The next chapter provides a wealth of biographical detail and a long summaries of the plots of Hurston's four novels and several of her short stories. Jones argues that "Hurston connects the narrative techniques of the Bildungsroman and the Kunstlerroman with formal elements such as theme, character, plot, and symbolism to mediate on folk, bourgeois, and proletarian aesthetics." Yet there is little discussion of how Hurston appropriates and redefines these genres, and the chapter ignores many sustained critical controversies over issues in Their Eyes Were Watching God, such as Janie's voice, her sexuality, and her growth in the three marriages. It also disregards the circular structure of this novel, which tends to militate against a straightforward adoption of the Kunstlerroman form. Again, what makes a book proletarian is any protest against racial injustice, connected to capitalism and economics or not: "While not overtly a protest or proletarian novel, [Their Eyes Were Watching God] contains incidents that reveal that Hurston does not avoid criticism of racism in the United States." This chapter does provide interesting connections between Hurston's short stories and her longer fictions, and a good general discussion of some of her lesser criticized novels, such as Seraph on the Suwanee and Moses, Man of the Mountain.

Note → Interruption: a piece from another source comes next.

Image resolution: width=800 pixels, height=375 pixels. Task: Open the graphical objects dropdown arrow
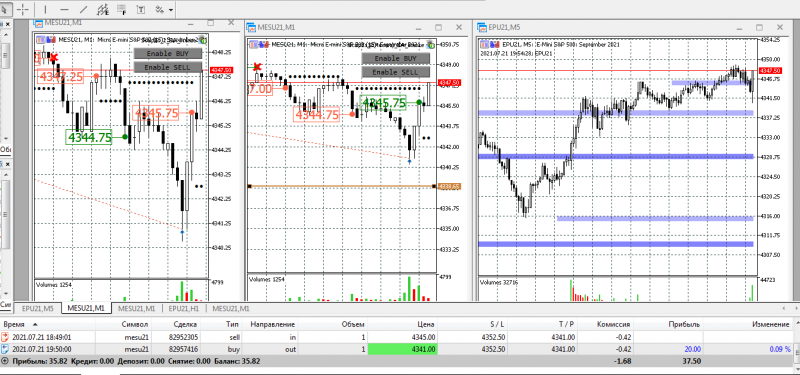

The final chapter--on Dorothy West--argues that her work is "a proletarian outcry against injustice, proving the presence of a revolutionary mind." However, the chapter as a whole is not convincing because the meaning of the term proletarian becomes conflated with a search for social justice or a protest against intraracial or interracial discrimination. Furthermore, West seems an odd selection for the final chapter because all of her writing was published after the "official" end of the Harlem Renaissance. In general, it is unclear why Jones focuses on this particular "triumvirate in the canon of African American literature." Nella Larsen gets barely a mention, despite the fact that she too could be said to exemplify Jones's argument about the blending of these three aesthetics.